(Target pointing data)
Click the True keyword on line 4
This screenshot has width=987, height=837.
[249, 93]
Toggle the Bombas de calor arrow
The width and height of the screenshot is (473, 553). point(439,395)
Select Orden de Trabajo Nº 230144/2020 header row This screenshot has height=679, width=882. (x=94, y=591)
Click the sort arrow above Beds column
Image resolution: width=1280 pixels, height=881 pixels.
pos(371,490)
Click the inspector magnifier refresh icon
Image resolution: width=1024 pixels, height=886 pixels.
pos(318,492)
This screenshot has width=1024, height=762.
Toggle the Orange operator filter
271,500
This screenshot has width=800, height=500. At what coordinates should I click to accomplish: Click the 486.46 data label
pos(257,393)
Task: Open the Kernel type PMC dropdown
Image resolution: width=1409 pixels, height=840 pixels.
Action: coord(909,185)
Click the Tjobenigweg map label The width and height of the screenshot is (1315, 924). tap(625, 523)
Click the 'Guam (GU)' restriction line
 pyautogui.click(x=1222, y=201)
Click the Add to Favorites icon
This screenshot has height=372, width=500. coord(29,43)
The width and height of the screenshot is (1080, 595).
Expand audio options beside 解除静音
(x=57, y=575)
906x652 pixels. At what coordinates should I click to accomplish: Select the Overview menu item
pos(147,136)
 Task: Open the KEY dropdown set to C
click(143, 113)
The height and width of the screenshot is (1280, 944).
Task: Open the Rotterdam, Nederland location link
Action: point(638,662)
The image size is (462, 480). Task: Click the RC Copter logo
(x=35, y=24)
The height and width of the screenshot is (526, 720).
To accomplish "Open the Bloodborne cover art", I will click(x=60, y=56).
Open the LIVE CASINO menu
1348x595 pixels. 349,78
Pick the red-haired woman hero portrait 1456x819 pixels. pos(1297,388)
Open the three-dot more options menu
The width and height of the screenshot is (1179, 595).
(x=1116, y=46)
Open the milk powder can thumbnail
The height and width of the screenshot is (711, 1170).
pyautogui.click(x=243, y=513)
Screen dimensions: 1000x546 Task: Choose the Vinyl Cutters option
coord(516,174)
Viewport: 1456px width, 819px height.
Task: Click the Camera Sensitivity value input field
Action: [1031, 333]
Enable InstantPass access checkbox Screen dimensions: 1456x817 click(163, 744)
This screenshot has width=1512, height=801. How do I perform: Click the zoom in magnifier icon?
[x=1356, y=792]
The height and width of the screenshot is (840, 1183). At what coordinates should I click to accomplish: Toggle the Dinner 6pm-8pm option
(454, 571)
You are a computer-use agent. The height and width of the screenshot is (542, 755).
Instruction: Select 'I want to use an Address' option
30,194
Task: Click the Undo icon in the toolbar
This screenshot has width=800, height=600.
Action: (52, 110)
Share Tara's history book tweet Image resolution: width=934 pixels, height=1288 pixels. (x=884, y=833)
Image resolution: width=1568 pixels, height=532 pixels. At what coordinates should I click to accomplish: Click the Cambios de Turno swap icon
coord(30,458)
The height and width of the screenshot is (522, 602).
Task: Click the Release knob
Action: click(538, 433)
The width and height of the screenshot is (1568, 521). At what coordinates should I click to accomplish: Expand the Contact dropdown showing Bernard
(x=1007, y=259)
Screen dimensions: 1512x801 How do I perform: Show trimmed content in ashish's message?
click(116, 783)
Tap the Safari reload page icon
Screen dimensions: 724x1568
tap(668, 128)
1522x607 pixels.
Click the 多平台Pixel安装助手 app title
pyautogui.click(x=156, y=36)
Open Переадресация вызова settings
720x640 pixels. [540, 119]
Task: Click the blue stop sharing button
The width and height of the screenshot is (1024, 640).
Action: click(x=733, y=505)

## Task
Copy the lines of the data above exactly as they appear, starting at the line that contains "Pick the red-haired" and ending at the line that contains "Enable InstantPass access", with both of those lines included.

## Answer to this exercise
Pick the red-haired woman hero portrait 1456x819 pixels. pos(1297,388)
Open the three-dot more options menu
The width and height of the screenshot is (1179, 595).
(x=1116, y=46)
Open the milk powder can thumbnail
The height and width of the screenshot is (711, 1170).
pyautogui.click(x=243, y=513)
Screen dimensions: 1000x546 Task: Choose the Vinyl Cutters option
coord(516,174)
Viewport: 1456px width, 819px height.
Task: Click the Camera Sensitivity value input field
Action: [1031, 333]
Enable InstantPass access checkbox Screen dimensions: 1456x817 click(163, 744)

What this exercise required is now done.